La banque de questions a évolué et s’est étoffée au fil du temps, si bien que certains candidats ont commencé à remettre en cause la légitimité de certaines questions jugées au choix trop pointues, peu claires, sujettes à interprétations diverses… La délégation de la sécurité routière a dû reconnaître elle-même que certaines questions n’étaient pas ou peu adaptées puisqu’elle s’est finalement résolue à modifier 99 de ces questions et à en supprimer 57 autres dans le cadre de la réforme du 19 avril 2010.

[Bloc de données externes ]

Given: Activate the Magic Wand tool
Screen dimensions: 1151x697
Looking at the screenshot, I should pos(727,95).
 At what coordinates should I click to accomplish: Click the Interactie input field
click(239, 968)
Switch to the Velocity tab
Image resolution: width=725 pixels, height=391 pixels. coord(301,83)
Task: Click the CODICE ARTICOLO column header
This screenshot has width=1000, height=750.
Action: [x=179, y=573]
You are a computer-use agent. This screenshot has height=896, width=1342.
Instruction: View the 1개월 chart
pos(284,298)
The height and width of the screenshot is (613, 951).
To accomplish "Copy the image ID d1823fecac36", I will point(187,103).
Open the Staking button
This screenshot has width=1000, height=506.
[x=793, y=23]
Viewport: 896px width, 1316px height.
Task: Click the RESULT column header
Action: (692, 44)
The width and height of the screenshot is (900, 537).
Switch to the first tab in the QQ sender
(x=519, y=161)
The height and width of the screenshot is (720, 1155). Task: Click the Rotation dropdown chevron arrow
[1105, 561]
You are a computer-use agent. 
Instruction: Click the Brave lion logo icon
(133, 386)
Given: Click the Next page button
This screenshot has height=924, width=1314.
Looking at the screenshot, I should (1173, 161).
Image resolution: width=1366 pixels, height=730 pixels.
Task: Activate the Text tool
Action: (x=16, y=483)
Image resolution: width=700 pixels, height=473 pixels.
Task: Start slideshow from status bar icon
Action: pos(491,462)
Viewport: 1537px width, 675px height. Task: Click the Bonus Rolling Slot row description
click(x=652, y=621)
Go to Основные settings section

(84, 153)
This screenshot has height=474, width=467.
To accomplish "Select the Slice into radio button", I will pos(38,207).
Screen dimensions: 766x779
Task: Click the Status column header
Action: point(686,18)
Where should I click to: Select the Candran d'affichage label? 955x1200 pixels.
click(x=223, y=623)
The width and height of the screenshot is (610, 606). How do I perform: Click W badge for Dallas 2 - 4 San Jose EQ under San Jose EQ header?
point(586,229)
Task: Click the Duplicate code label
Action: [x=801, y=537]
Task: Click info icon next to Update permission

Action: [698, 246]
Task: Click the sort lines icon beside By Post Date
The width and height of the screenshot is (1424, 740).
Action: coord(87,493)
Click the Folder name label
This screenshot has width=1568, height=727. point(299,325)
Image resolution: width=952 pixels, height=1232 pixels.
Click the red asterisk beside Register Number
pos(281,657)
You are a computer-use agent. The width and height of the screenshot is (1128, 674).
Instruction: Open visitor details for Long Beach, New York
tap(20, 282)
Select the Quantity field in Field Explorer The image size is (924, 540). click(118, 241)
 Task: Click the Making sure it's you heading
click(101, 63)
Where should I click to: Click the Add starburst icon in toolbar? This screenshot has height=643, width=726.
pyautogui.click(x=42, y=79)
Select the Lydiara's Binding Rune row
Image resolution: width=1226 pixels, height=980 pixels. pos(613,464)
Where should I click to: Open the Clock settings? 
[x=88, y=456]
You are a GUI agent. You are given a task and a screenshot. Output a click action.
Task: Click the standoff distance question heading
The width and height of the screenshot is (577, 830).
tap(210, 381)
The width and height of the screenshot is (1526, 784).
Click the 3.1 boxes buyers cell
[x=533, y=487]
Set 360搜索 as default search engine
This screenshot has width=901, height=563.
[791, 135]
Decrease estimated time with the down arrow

Le taux de réussite avait d’ailleurs stagné à plus ou moins 1 % depuis quelques années. D’après le bilan des examens du permis de conduire 2011 de la Délégation à la Sécurité et à la Circulation routières, le taux de réussite national a même légèrement baissé de 2009 à 2010 puisqu’il est passé de 64,9 % en 2009 à 63,2 % en 2010. En 2011 en revanche, le taux de réussite a augmenté d’un peu plus de trois points pour passer à 66,5 %, et encore de deux points en 2012 avec 68,6 %. Les efforts voulus par la réforme auraient peut-être payé avec un peu de retard. À voir si le résultat de l’année 2011 se maintient ou restera exceptionnel. Si l’on examine par exemple le taux de réussite de Paris qui atteint 71,8 % en 2011, on se rend compte que ce chiffre n’est pas exceptionnel et avait déjà été presque atteint à un chouia près en 2009 quand la réforme de la banque de question n’avait pas été entamée… Toujours est-il que des difficultés persistent… Et que repasser l’examen du Code peut également prendre plusieurs mois selon les départements, et coûter un prix parfois aberrant simplement pour une réinscription.

Concernant l’examen pratique du permis, l’épreuve a pris un nouveau tournant avec l’arrêté du 19 mai 2003 relatif à la réforme de l'épreuve pratique de l'examen du permis de conduire de la catégorie B, sur lequel est stipulé que la durée de l’examen pratique passera progressivement de vingt à trente-cinq minutes sur tout le territoire national. Le processus, dont la mise en place s’est achevée pendant l’année 2006, chamboule le déroulement de l’examen pratique pour les candidats, mais pas seulement, puisqu’il perturbe également toute une organisation vis-à-vis des inspecteurs du permis de conduire qui font passer l’examen. Car, dès lors que le temps de l’épreuve augmente, le nombre de candidats pouvant se présenter dans une journée pour un seul inspecteur…diminue. Pour compenser cette augmentation de 75 % de la durée de l’examen, le ministère de l’intérieur assure avoir recruté 425 inspecteurs du permis entre 2002 et 2006. C’était sans compter sur le concours du ministère des transports, de l’équipement, du tourisme et de la mer qui publie en 2006 une nouvelle méthode conçue à l’origine pour garantir un enseignement de qualité dans les auto-écoles : la méthode d’attribution des places dictée par la circulaire n°2006-031. Jusque-là, les places d’examen étaient attribuées selon le nombre d’inscrits, ce qui incitait d’ailleurs les auto écoles à inscrire le plus grand nombre possible de candidats dans leur établissement. Depuis 2006, la situation a complètement changé puisque à présent, le nombre de places est attribué pour l’examen théorique du Code selon le nombre de reçus, et pour l’examen pratique selon le nombre de présentés au permis pour la première fois.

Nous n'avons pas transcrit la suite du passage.